EXERCISE GOAL
Would you set down every entry shown below, precisely as written?

[DATA FOR THIS TASK — start]

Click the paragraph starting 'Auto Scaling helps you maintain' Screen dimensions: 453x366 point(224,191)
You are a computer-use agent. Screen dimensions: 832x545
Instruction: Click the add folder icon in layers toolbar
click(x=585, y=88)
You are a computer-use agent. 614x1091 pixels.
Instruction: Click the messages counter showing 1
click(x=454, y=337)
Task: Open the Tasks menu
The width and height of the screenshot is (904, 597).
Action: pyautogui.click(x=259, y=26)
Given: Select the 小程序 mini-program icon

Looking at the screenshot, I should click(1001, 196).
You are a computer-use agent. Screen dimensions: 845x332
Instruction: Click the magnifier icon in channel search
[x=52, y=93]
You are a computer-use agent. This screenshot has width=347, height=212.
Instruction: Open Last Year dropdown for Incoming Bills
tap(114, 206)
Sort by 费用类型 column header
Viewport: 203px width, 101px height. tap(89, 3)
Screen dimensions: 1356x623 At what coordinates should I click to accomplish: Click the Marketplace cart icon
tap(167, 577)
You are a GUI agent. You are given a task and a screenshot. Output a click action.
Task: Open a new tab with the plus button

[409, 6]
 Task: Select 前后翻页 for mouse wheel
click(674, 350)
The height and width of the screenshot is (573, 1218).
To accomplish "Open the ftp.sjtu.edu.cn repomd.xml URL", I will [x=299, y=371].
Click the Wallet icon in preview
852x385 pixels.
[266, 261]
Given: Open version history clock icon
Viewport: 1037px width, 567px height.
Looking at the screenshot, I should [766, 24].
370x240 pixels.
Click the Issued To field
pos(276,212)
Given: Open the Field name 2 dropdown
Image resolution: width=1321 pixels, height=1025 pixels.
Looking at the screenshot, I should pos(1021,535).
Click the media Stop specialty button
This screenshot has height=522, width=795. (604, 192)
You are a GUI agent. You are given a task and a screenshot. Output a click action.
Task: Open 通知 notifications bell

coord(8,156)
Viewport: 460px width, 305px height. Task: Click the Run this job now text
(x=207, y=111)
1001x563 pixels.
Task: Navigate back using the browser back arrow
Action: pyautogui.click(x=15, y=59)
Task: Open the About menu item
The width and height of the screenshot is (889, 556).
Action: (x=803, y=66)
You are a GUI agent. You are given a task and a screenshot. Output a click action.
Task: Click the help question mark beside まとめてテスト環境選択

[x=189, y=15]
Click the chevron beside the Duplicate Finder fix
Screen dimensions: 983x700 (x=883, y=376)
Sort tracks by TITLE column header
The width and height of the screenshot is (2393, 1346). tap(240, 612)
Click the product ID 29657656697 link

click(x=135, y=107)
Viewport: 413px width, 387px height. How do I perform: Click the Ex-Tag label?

[DATA FOR THIS TASK — finish]

RESULT
Click the paragraph starting 'Auto Scaling helps you maintain' Screen dimensions: 453x366 point(224,191)
You are a computer-use agent. Screen dimensions: 832x545
Instruction: Click the add folder icon in layers toolbar
click(x=585, y=88)
You are a computer-use agent. 614x1091 pixels.
Instruction: Click the messages counter showing 1
click(x=454, y=337)
Task: Open the Tasks menu
The width and height of the screenshot is (904, 597).
Action: pyautogui.click(x=259, y=26)
Given: Select the 小程序 mini-program icon

Looking at the screenshot, I should click(1001, 196).
You are a computer-use agent. Screen dimensions: 845x332
Instruction: Click the magnifier icon in channel search
[x=52, y=93]
You are a computer-use agent. This screenshot has width=347, height=212.
Instruction: Open Last Year dropdown for Incoming Bills
tap(114, 206)
Sort by 费用类型 column header
Viewport: 203px width, 101px height. tap(89, 3)
Screen dimensions: 1356x623 At what coordinates should I click to accomplish: Click the Marketplace cart icon
tap(167, 577)
You are a GUI agent. You are given a task and a screenshot. Output a click action.
Task: Open a new tab with the plus button

[409, 6]
 Task: Select 前后翻页 for mouse wheel
click(674, 350)
The height and width of the screenshot is (573, 1218).
To accomplish "Open the ftp.sjtu.edu.cn repomd.xml URL", I will [x=299, y=371].
Click the Wallet icon in preview
852x385 pixels.
[266, 261]
Given: Open version history clock icon
Viewport: 1037px width, 567px height.
Looking at the screenshot, I should [766, 24].
370x240 pixels.
Click the Issued To field
pos(276,212)
Given: Open the Field name 2 dropdown
Image resolution: width=1321 pixels, height=1025 pixels.
Looking at the screenshot, I should pos(1021,535).
Click the media Stop specialty button
This screenshot has height=522, width=795. (604, 192)
You are a GUI agent. You are given a task and a screenshot. Output a click action.
Task: Open 通知 notifications bell

coord(8,156)
Viewport: 460px width, 305px height. Task: Click the Run this job now text
(x=207, y=111)
1001x563 pixels.
Task: Navigate back using the browser back arrow
Action: pyautogui.click(x=15, y=59)
Task: Open the About menu item
The width and height of the screenshot is (889, 556).
Action: (x=803, y=66)
You are a GUI agent. You are given a task and a screenshot. Output a click action.
Task: Click the help question mark beside まとめてテスト環境選択

[x=189, y=15]
Click the chevron beside the Duplicate Finder fix
Screen dimensions: 983x700 (x=883, y=376)
Sort tracks by TITLE column header
The width and height of the screenshot is (2393, 1346). tap(240, 612)
Click the product ID 29657656697 link

click(x=135, y=107)
Viewport: 413px width, 387px height. How do I perform: Click the Ex-Tag label?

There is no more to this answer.